Provided passage -
= = = =
I had an old full chisel chain that saw some damage. So I cut two scribe teeth, two clearing and so on. I cut the scribe teeth at 20* and the clearing teeth at 8. Rakers at .035. Seemed to work almost effort free.


----------



## WolfMann (Dec 23, 2018)

Sounds like the Granberg chain, I've used a couple, they work well but I find I can get more cuts out of a Malloff grind than a Granberg between sharpening, and the time saved can really add up. Fun bit of history, the Granberg chain was Malloff's first design at a ripping chain, he thought it worked well but went on to design his later grind, which he called the ultimate ripping chain.


----------



## WolfMann (Dec 23, 2018)

If your already making your own ripping chain it might be fun for you to work on/play around with.


----------



## Eric Vogus (Dec 23, 2018)

WolfMann said:


> If your already making your own ripping chain it might be fun for you to work on/play around with.


I do have a couple woodland ripping chains as well. I will keep grinding for sure. Might hit on that perfect for what I’m cutting grind.


----------



## Eric Vogus (Dec 23, 2018)

The husky finally got some mill time. I sure like my husky.


----------



## Eric Vogus (Jan 3, 2019)

Some final details added. I don’t really like the look but it serves a purpose. Not only a constant reminder to the operator but a warning to anyone approaching.


----------



## nighthunter (Jan 3, 2019)

That's a nice job @Eric Vogus


----------



## Eric Vogus (Jan 4, 2019)
= = = =
Short problem - Repeat word for word the stretch of the ripping-chain forum thread that begins with the words "## Eric Vogus (Jan 3, 2019)" and ends with "to anyone approaching.".

Collected material -
= = = =
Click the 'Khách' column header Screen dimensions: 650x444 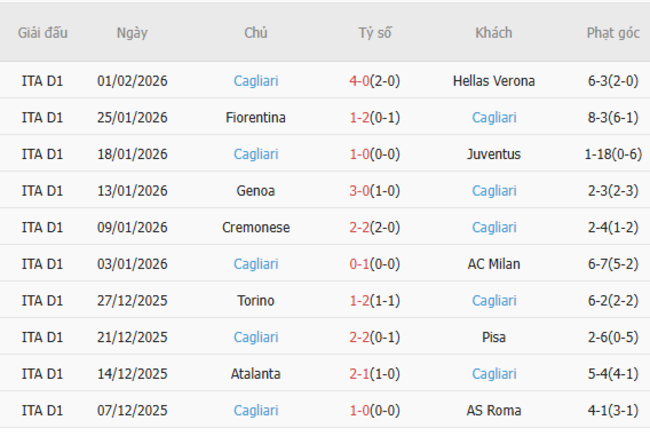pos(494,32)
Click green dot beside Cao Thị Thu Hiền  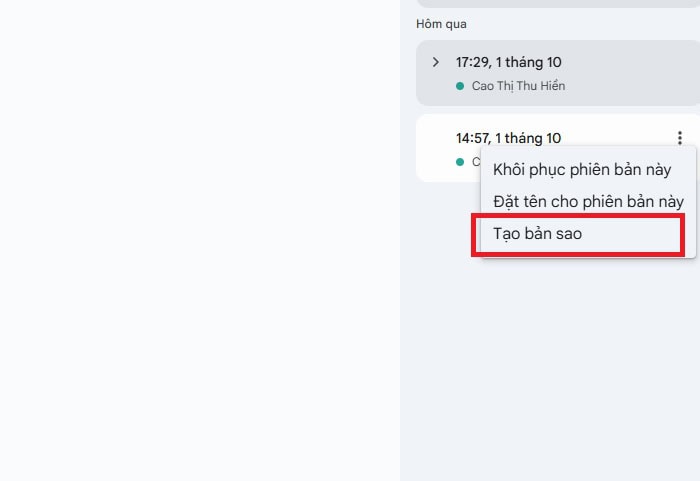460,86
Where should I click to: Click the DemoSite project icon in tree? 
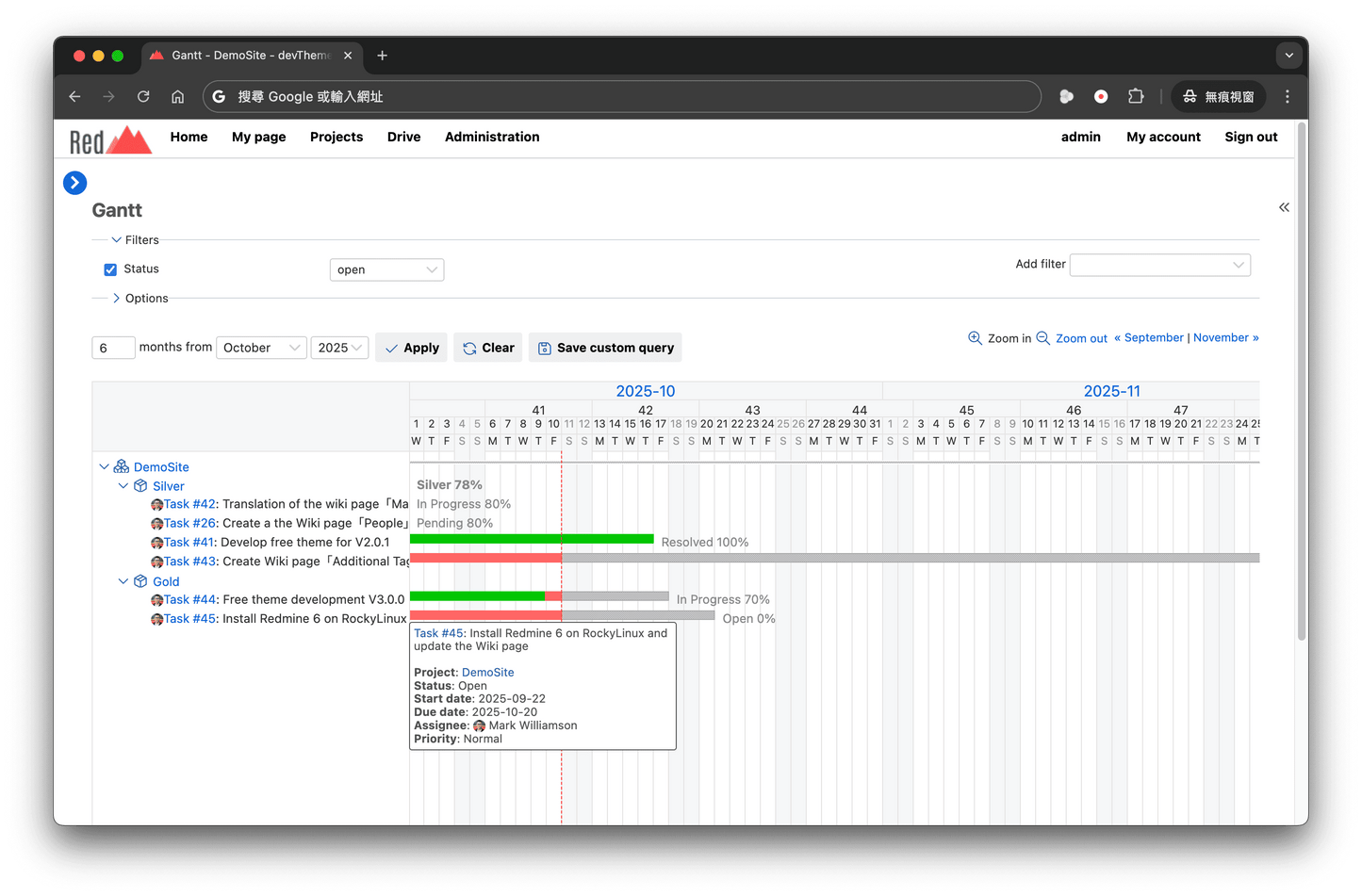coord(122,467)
= = = =
Output below -
## Eric Vogus (Jan 3, 2019)

Some final details added. I don’t really like the look but it serves a purpose. Not only a constant reminder to the operator but a warning to anyone approaching.